** RECORDS SHOWN **
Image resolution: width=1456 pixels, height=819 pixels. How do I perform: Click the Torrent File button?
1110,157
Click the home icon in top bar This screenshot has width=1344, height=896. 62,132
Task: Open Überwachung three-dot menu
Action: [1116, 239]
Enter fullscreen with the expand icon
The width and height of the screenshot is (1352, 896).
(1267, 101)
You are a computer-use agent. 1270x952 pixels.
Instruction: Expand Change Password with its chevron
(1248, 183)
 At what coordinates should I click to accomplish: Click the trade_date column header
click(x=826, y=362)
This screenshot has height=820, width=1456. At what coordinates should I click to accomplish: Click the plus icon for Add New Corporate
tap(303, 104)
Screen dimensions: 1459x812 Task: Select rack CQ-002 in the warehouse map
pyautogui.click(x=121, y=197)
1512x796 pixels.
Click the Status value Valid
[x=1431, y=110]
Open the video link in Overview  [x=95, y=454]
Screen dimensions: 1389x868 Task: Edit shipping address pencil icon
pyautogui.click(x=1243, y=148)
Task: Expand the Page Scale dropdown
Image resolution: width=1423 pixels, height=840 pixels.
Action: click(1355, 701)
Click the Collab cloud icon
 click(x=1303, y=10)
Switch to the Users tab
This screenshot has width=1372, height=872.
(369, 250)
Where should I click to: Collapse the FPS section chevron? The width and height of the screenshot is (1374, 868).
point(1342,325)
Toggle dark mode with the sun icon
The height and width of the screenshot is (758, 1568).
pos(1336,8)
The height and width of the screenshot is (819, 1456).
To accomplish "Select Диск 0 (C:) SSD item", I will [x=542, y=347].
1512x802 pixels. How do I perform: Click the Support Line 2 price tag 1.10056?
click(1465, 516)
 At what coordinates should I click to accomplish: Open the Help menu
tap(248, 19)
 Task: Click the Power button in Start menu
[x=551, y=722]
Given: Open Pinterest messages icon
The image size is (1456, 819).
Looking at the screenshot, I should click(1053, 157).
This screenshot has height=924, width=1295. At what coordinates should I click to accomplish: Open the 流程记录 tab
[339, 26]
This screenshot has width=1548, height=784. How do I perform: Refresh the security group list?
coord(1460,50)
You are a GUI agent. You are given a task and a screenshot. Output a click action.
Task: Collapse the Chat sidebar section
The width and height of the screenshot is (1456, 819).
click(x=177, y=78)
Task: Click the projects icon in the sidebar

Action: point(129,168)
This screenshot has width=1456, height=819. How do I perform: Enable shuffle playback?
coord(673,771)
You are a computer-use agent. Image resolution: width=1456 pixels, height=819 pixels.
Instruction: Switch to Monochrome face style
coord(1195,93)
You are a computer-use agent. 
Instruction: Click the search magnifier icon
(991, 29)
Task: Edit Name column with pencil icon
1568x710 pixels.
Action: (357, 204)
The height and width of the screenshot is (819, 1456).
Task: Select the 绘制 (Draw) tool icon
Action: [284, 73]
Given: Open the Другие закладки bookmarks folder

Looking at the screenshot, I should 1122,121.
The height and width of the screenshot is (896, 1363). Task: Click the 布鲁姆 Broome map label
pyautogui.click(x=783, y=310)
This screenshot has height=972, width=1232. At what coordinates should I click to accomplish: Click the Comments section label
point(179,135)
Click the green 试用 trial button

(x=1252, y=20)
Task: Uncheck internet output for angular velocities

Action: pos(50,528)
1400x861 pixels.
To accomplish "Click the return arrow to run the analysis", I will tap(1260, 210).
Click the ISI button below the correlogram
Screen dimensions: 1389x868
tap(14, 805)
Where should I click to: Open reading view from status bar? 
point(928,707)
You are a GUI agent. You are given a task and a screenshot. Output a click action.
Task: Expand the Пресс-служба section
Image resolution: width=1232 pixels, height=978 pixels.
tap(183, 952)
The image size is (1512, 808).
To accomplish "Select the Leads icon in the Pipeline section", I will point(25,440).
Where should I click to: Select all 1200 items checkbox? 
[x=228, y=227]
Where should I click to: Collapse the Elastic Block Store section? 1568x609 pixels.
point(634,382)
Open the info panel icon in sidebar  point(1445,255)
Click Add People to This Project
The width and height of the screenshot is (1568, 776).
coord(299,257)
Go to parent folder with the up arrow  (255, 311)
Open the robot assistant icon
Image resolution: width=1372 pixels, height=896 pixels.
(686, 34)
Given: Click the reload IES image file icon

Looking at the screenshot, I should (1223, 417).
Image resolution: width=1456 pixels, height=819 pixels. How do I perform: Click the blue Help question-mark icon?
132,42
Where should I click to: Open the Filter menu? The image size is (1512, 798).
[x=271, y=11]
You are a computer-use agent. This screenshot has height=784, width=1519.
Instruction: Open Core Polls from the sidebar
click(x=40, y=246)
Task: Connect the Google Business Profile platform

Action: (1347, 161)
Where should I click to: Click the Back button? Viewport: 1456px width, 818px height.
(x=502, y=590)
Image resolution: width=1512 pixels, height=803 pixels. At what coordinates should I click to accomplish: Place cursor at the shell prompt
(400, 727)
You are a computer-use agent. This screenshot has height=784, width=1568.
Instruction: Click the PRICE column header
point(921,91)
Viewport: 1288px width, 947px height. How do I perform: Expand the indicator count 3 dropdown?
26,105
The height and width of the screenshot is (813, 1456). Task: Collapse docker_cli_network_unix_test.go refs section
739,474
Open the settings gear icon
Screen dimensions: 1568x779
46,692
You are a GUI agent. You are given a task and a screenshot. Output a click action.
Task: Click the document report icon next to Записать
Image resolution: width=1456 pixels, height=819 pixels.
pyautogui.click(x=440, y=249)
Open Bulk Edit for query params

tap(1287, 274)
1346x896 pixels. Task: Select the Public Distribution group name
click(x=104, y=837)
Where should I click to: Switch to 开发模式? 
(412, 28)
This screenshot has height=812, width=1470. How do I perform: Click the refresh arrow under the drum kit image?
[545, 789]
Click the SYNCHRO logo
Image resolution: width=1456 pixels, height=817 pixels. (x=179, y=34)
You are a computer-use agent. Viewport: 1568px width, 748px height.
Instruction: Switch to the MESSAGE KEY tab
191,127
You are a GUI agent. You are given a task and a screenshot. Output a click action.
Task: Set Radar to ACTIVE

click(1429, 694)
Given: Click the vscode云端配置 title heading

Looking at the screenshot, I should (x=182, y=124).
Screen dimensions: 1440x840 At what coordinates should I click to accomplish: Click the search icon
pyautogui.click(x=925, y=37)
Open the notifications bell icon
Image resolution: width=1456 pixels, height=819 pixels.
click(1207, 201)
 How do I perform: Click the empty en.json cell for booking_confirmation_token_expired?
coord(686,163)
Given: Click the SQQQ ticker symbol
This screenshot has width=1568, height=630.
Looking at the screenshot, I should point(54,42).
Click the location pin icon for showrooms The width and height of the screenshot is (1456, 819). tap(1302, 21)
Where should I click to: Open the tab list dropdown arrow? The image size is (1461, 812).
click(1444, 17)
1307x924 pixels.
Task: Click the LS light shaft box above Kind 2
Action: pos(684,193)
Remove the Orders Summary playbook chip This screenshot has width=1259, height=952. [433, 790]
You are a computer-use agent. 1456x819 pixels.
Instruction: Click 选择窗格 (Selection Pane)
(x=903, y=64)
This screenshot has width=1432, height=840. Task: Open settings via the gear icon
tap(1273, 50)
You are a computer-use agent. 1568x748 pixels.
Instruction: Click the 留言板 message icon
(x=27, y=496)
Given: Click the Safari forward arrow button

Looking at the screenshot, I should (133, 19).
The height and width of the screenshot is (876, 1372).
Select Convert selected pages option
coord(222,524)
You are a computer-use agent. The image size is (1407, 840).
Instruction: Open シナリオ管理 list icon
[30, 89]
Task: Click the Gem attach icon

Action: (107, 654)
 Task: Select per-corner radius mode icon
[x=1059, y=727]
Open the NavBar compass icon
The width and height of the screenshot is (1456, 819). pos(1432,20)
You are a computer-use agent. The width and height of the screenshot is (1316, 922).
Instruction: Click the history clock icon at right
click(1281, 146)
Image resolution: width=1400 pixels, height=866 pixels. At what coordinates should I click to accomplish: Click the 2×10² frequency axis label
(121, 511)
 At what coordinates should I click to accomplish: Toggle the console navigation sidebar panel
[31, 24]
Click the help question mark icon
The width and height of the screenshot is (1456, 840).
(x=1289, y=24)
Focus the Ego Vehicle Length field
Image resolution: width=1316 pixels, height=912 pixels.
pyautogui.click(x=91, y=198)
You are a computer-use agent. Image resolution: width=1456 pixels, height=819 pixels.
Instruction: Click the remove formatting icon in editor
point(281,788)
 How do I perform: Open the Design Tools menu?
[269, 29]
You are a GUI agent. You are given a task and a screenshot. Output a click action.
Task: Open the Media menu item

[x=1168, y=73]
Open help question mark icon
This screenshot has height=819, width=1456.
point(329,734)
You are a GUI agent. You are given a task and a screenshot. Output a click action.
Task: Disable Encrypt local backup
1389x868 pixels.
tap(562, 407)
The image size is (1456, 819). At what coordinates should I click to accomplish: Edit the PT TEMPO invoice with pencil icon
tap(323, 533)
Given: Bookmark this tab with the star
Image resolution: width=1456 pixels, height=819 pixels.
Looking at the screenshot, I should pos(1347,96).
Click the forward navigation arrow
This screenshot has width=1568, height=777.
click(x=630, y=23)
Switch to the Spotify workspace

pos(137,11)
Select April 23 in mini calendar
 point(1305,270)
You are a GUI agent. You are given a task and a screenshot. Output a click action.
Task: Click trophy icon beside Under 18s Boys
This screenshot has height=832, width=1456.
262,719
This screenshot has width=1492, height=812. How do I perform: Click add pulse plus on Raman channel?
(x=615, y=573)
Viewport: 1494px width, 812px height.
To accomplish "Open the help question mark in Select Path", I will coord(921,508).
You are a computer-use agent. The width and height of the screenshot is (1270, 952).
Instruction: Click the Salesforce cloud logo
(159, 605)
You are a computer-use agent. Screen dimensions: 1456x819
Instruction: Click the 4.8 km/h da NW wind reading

** PROBLEM DESCRIPTION **
Take the listing above and repeat exactly the lines from the one containing "Given: Click the Safari forward arrow button" through the one containing "is (1316, 922).", both included.

** TASK RESPONSE **
Given: Click the Safari forward arrow button

Looking at the screenshot, I should (133, 19).
The height and width of the screenshot is (876, 1372).
Select Convert selected pages option
coord(222,524)
You are a computer-use agent. The image size is (1407, 840).
Instruction: Open シナリオ管理 list icon
[30, 89]
Task: Click the Gem attach icon

Action: (107, 654)
 Task: Select per-corner radius mode icon
[x=1059, y=727]
Open the NavBar compass icon
The width and height of the screenshot is (1456, 819). pos(1432,20)
You are a computer-use agent. The width and height of the screenshot is (1316, 922).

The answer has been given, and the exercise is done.